* Directions for this task
Among the records below, find the line that has "Image resolution: width=2247"; from there, give the lines again exactly, and stop after the line that has "Given: Click the ライフスタイルこそが問題".
═════ Data provided
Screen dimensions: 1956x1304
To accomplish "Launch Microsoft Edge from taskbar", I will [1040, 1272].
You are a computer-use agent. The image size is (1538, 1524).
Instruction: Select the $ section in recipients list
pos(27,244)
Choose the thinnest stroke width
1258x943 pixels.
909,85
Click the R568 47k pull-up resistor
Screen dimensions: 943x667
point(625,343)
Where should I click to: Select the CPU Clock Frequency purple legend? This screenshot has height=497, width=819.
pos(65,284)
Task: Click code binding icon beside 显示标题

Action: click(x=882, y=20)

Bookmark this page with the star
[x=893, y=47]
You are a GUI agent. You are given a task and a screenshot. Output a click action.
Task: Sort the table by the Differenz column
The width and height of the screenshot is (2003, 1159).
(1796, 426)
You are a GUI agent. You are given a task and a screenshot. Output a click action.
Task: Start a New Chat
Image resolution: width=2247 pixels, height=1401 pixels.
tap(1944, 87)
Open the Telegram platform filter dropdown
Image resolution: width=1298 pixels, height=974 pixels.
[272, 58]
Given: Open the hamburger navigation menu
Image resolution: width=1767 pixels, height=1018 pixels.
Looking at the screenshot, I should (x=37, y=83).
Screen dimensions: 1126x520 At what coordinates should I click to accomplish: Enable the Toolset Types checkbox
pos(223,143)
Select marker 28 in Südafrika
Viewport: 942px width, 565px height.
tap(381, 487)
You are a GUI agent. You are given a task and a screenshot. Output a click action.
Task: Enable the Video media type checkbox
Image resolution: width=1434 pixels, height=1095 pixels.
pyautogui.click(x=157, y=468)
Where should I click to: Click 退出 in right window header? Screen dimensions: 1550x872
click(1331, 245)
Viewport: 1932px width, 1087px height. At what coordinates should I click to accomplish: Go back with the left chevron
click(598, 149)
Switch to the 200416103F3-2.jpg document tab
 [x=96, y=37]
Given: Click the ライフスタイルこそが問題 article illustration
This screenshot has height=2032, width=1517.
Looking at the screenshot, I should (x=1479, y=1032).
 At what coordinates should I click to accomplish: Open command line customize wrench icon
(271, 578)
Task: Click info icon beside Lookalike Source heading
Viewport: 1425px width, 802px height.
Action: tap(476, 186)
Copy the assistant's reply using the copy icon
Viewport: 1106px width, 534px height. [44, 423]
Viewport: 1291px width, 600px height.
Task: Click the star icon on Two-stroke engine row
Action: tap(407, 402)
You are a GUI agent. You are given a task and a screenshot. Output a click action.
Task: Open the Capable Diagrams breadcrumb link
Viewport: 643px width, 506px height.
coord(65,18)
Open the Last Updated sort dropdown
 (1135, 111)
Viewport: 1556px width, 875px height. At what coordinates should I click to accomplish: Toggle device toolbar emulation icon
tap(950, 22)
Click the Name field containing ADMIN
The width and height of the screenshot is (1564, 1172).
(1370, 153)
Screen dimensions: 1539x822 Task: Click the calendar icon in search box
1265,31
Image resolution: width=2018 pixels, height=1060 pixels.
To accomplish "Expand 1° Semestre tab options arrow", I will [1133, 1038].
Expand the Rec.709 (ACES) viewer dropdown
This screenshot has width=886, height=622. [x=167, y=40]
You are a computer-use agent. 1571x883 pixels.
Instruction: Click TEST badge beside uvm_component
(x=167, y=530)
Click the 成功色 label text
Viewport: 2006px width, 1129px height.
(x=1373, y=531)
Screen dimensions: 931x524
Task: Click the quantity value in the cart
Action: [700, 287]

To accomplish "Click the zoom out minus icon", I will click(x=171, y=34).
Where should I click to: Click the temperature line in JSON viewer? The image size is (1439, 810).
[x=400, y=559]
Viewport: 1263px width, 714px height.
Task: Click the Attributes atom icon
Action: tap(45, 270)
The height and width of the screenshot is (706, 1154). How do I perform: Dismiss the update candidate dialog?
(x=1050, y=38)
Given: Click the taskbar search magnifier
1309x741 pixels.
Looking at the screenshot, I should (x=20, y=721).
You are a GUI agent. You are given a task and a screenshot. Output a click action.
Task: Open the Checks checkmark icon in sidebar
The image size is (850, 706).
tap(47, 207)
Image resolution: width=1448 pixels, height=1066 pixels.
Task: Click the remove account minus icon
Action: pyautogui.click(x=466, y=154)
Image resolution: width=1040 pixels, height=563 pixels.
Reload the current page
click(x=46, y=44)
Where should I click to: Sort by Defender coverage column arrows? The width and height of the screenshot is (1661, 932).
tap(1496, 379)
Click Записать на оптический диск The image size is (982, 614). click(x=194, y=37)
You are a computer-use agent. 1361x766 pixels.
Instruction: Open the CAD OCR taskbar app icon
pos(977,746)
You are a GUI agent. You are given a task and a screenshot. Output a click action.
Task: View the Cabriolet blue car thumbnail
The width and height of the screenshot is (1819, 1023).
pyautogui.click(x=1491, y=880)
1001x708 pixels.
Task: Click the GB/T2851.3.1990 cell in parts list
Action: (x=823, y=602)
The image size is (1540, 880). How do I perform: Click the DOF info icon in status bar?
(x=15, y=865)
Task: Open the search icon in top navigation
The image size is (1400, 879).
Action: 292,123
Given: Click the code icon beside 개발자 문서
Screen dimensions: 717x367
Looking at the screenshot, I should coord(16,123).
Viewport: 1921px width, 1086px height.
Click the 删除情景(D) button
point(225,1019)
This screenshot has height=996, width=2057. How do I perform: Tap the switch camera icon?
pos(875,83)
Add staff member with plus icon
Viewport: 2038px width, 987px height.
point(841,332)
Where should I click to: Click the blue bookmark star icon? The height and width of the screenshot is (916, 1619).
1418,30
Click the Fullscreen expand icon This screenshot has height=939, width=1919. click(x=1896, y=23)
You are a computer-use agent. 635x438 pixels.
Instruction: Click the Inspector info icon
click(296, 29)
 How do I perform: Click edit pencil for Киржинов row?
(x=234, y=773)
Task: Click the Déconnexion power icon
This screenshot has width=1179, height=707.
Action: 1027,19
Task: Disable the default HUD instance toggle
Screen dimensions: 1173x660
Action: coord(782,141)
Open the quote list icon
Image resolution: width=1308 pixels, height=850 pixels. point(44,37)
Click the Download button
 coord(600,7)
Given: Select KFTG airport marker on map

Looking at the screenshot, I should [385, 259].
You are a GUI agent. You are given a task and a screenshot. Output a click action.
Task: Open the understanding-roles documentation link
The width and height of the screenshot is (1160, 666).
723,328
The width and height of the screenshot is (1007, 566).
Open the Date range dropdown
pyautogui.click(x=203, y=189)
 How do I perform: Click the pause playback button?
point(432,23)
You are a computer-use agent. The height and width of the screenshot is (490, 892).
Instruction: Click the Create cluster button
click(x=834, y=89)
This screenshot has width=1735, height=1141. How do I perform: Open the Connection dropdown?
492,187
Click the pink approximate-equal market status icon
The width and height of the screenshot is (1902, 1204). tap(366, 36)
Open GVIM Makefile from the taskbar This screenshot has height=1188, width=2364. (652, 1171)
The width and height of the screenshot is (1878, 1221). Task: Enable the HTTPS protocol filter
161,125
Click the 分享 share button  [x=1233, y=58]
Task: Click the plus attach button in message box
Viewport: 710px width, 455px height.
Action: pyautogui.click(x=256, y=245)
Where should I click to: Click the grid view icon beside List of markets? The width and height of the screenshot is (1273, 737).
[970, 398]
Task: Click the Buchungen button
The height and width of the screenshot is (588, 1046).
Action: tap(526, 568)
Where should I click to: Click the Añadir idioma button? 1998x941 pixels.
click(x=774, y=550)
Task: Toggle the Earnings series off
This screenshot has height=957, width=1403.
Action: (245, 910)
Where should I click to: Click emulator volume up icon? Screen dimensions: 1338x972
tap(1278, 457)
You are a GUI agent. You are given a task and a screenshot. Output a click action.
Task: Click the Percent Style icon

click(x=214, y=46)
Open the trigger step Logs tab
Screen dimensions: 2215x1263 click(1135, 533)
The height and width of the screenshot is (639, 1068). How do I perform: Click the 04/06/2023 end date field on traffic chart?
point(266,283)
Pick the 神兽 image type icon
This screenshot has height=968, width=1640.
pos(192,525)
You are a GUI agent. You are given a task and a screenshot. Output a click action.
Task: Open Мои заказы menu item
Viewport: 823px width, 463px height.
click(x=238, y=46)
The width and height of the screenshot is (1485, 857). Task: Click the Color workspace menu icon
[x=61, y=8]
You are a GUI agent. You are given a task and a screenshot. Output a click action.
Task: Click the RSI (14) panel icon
══════════
* Response to the task
Image resolution: width=2247 pixels, height=1401 pixels.
tap(1944, 87)
Open the Telegram platform filter dropdown
Image resolution: width=1298 pixels, height=974 pixels.
[272, 58]
Given: Open the hamburger navigation menu
Image resolution: width=1767 pixels, height=1018 pixels.
Looking at the screenshot, I should (x=37, y=83).
Screen dimensions: 1126x520 At what coordinates should I click to accomplish: Enable the Toolset Types checkbox
pos(223,143)
Select marker 28 in Südafrika
Viewport: 942px width, 565px height.
tap(381, 487)
You are a GUI agent. You are given a task and a screenshot. Output a click action.
Task: Enable the Video media type checkbox
Image resolution: width=1434 pixels, height=1095 pixels.
pyautogui.click(x=157, y=468)
Where should I click to: Click 退出 in right window header? Screen dimensions: 1550x872
click(1331, 245)
Viewport: 1932px width, 1087px height. At what coordinates should I click to accomplish: Go back with the left chevron
click(598, 149)
Switch to the 200416103F3-2.jpg document tab
 [x=96, y=37]
Given: Click the ライフスタイルこそが問題 article illustration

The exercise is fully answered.